== What you will do ==
Every line from the one holding "Instruction: Click the 攻击力 input field" to the end of the entries should be repeated exactly, with the pictures left out.

(Stored entries)
------------------------------------------------
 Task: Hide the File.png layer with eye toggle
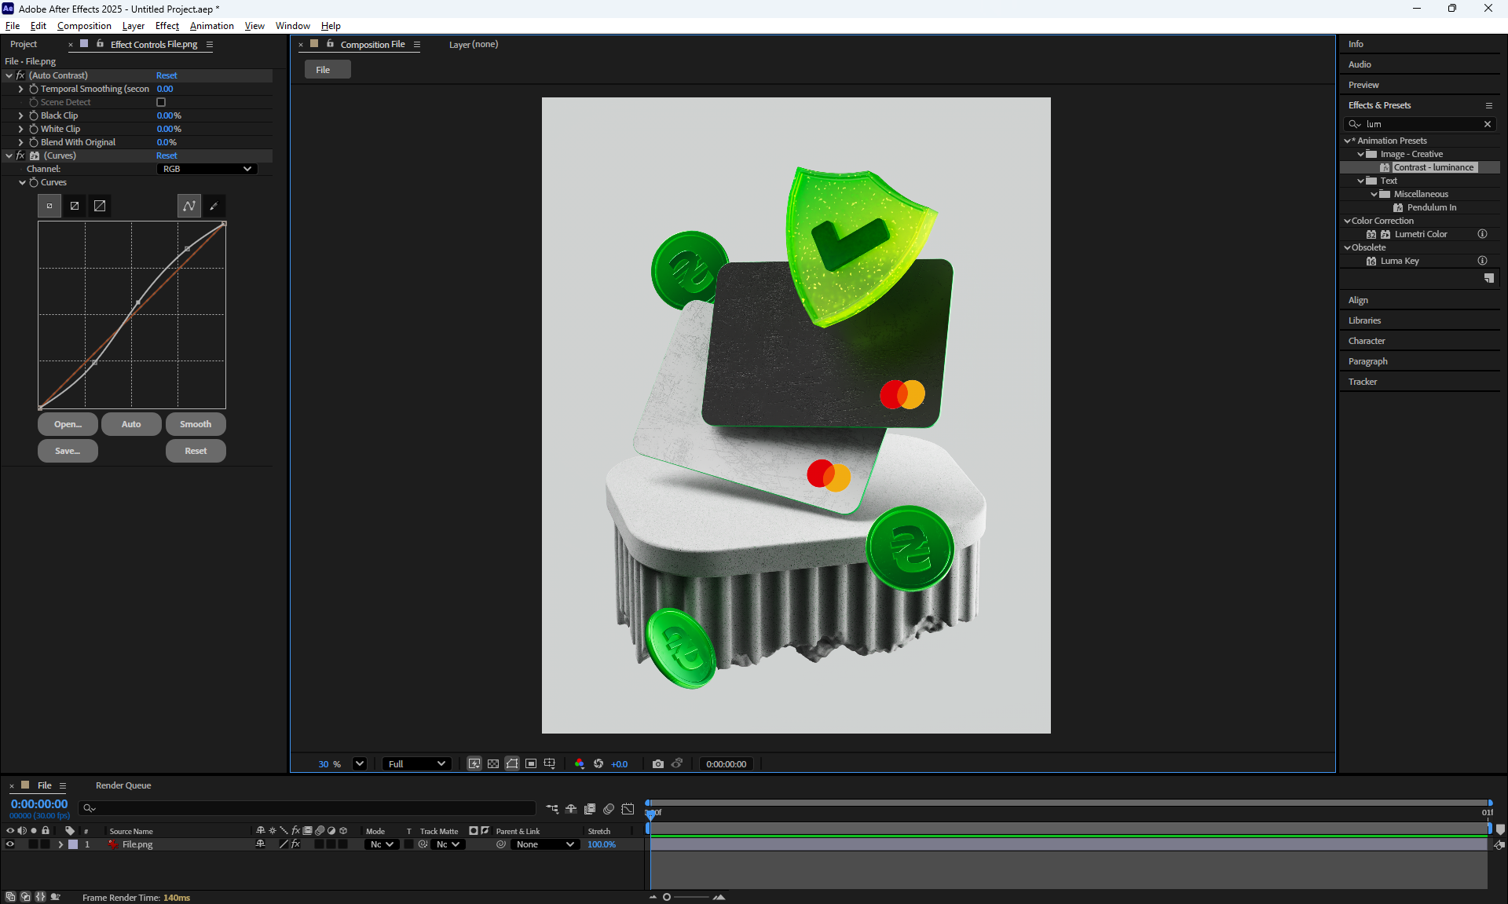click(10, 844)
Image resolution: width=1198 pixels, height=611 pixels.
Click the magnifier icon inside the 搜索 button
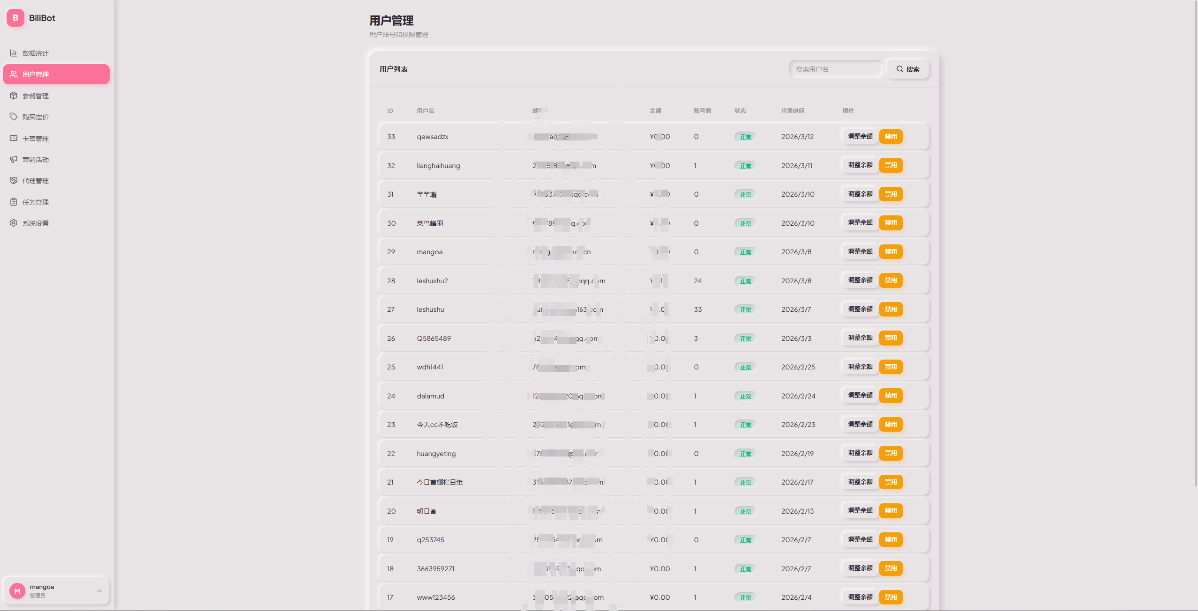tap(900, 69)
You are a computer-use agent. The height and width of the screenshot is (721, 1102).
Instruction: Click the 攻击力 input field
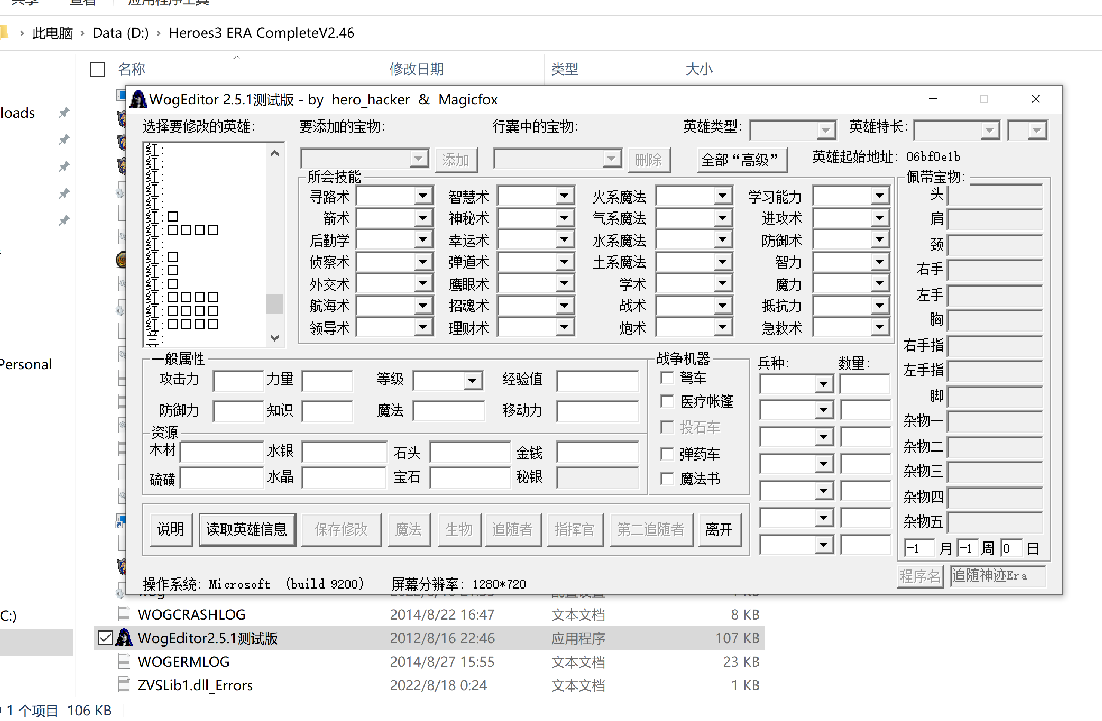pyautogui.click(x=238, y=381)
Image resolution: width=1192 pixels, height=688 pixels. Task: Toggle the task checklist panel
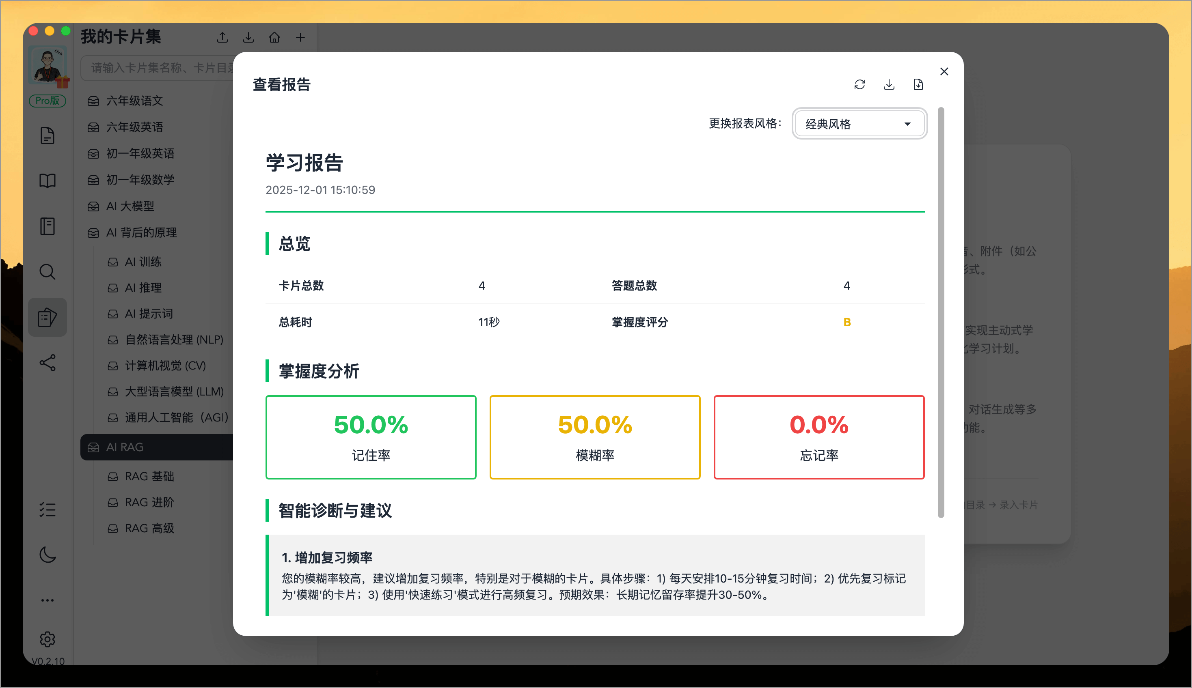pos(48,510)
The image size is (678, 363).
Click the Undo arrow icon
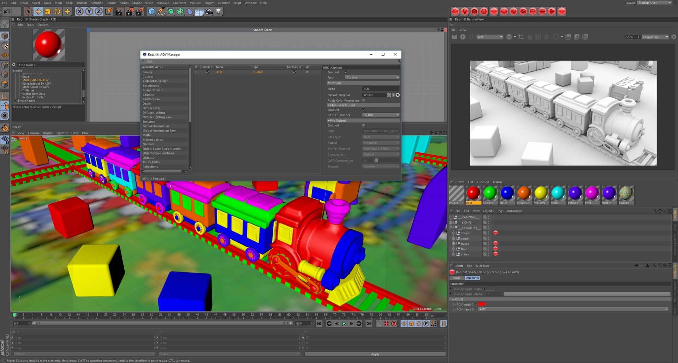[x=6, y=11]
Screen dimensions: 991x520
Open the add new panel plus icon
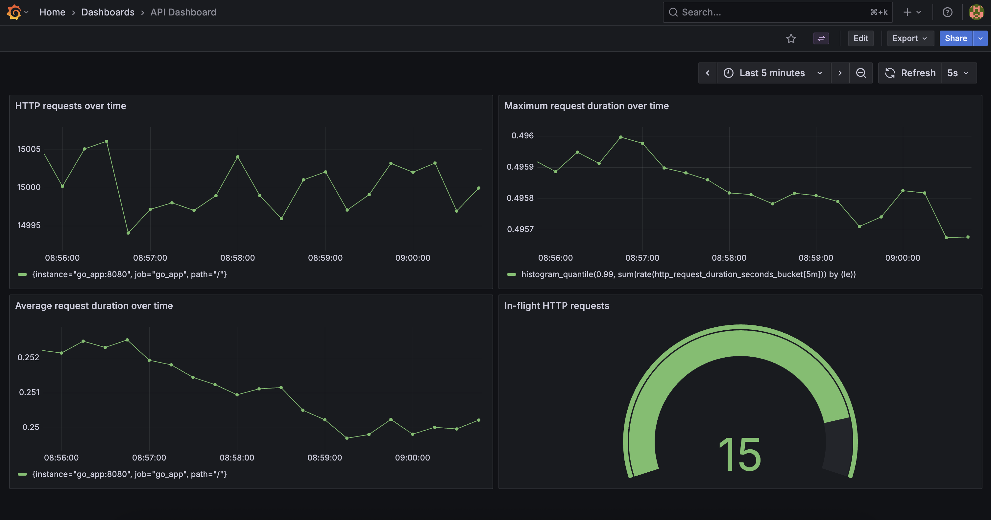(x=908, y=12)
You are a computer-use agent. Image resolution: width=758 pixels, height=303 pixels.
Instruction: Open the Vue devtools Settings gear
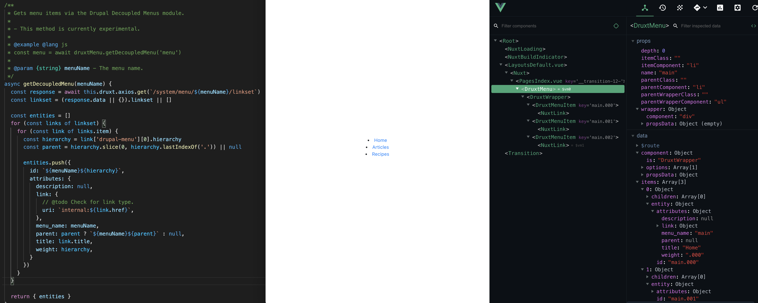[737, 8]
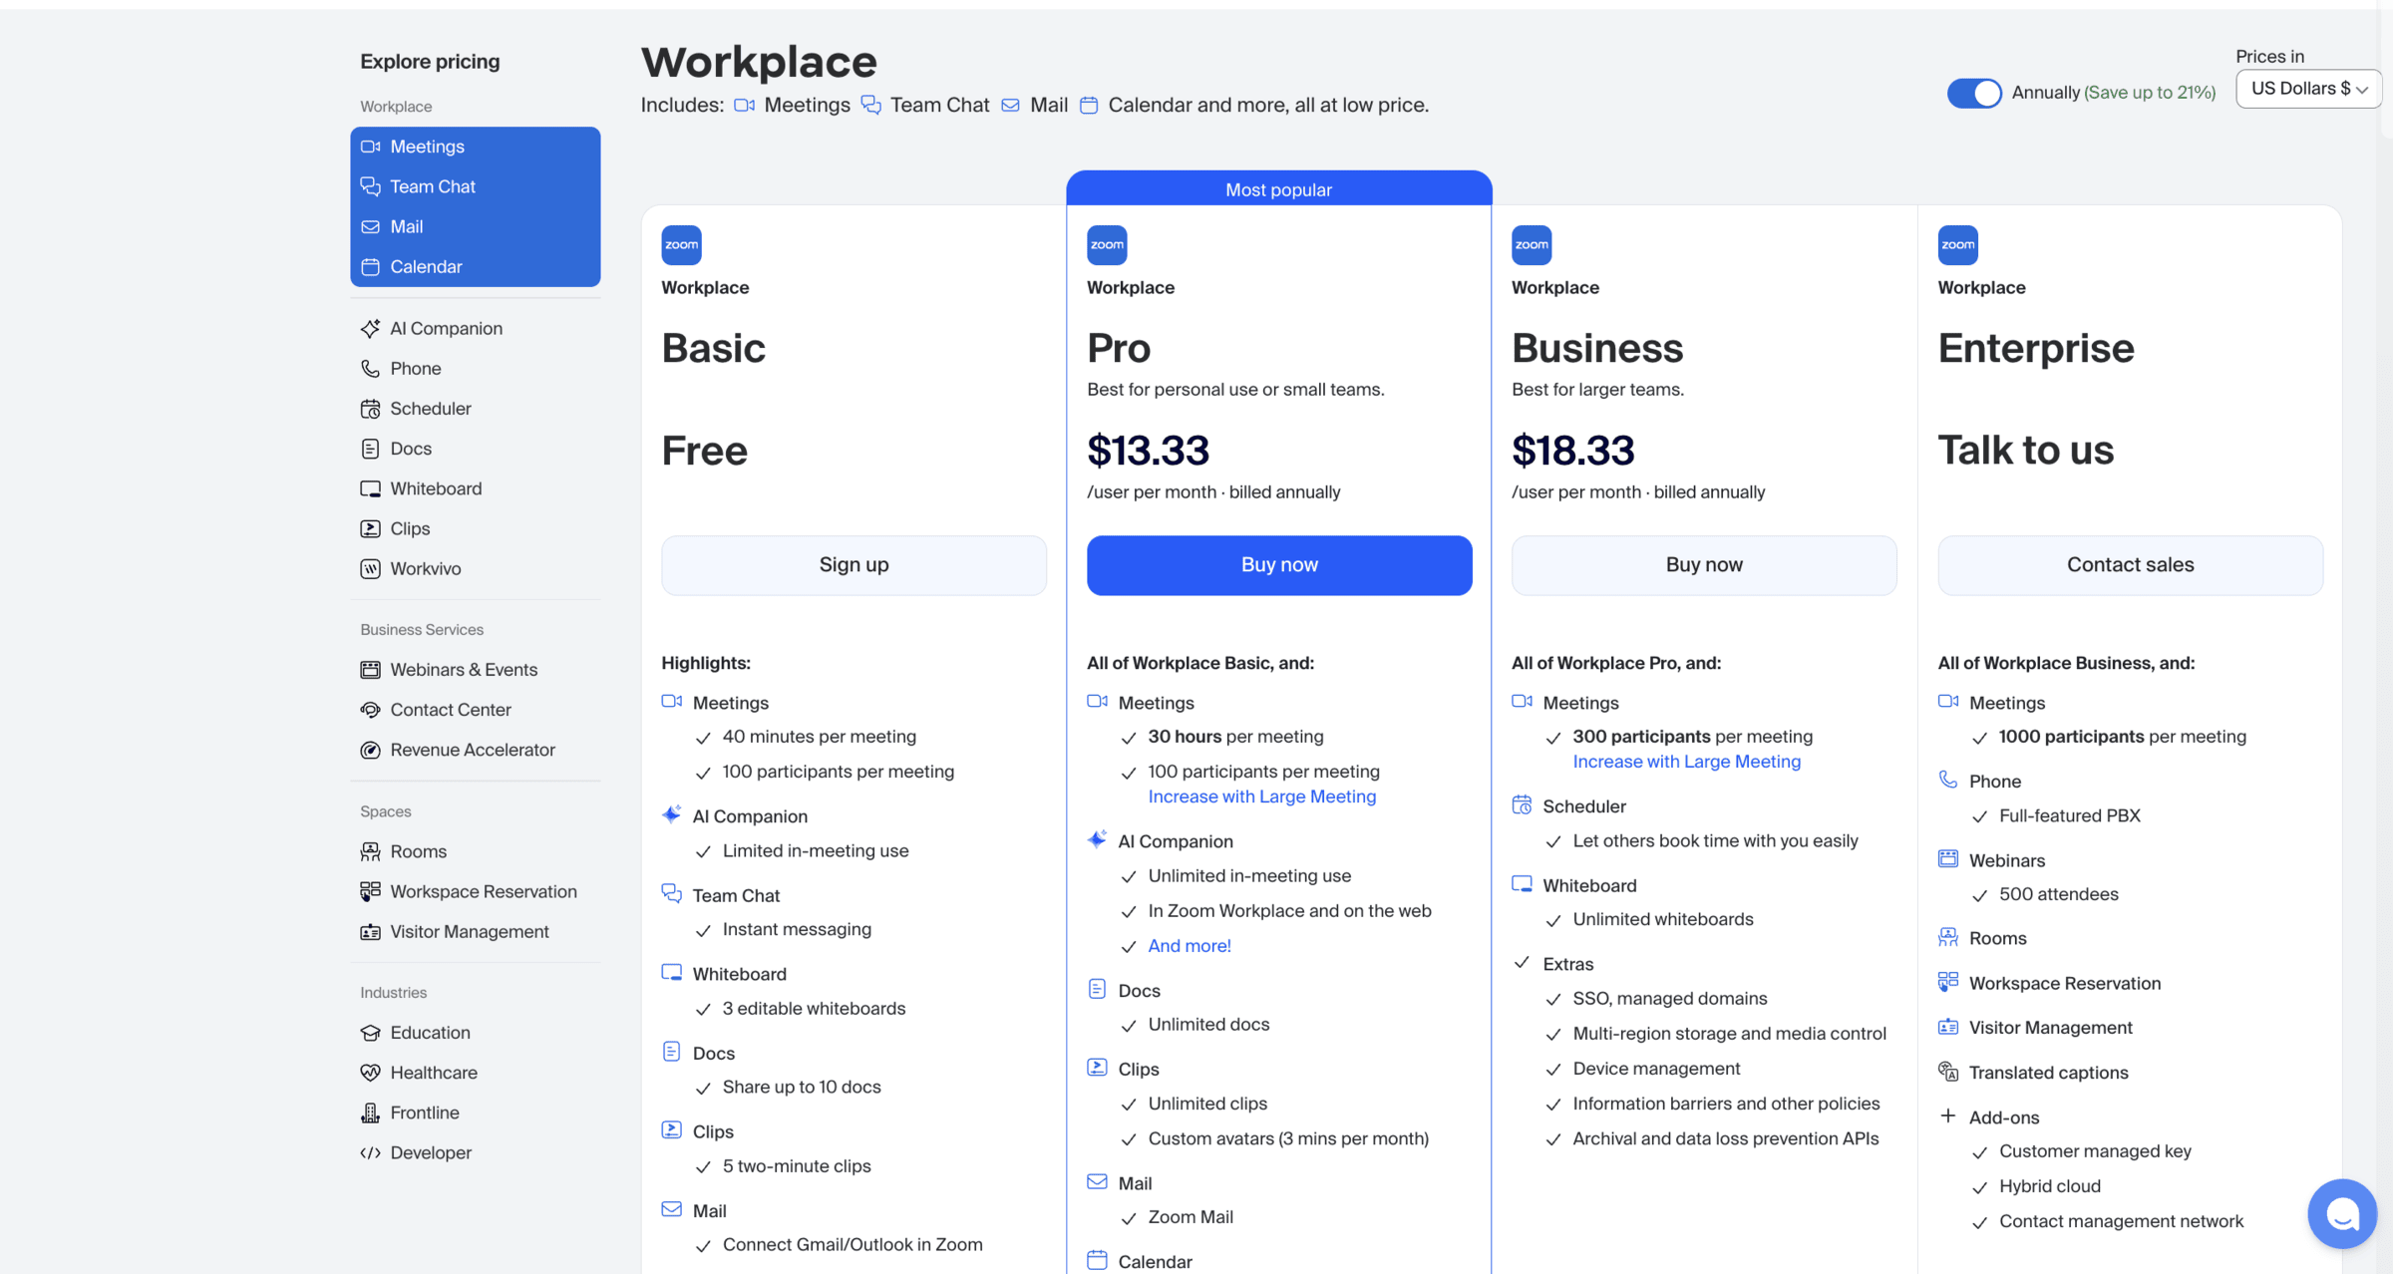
------------------------------------------------
== Result of this exercise ==
Instruction: Click the 攻击力 input field
pyautogui.click(x=238, y=381)
Image resolution: width=1192 pixels, height=688 pixels. Task: Toggle the task checklist panel
pos(48,510)
The image size is (678, 363).
Click the Undo arrow icon
[x=6, y=11]
Screen dimensions: 991x520
Open the add new panel plus icon
(x=908, y=12)
You are a computer-use agent. Image resolution: width=758 pixels, height=303 pixels.
Instruction: Open the Vue devtools Settings gear
[737, 8]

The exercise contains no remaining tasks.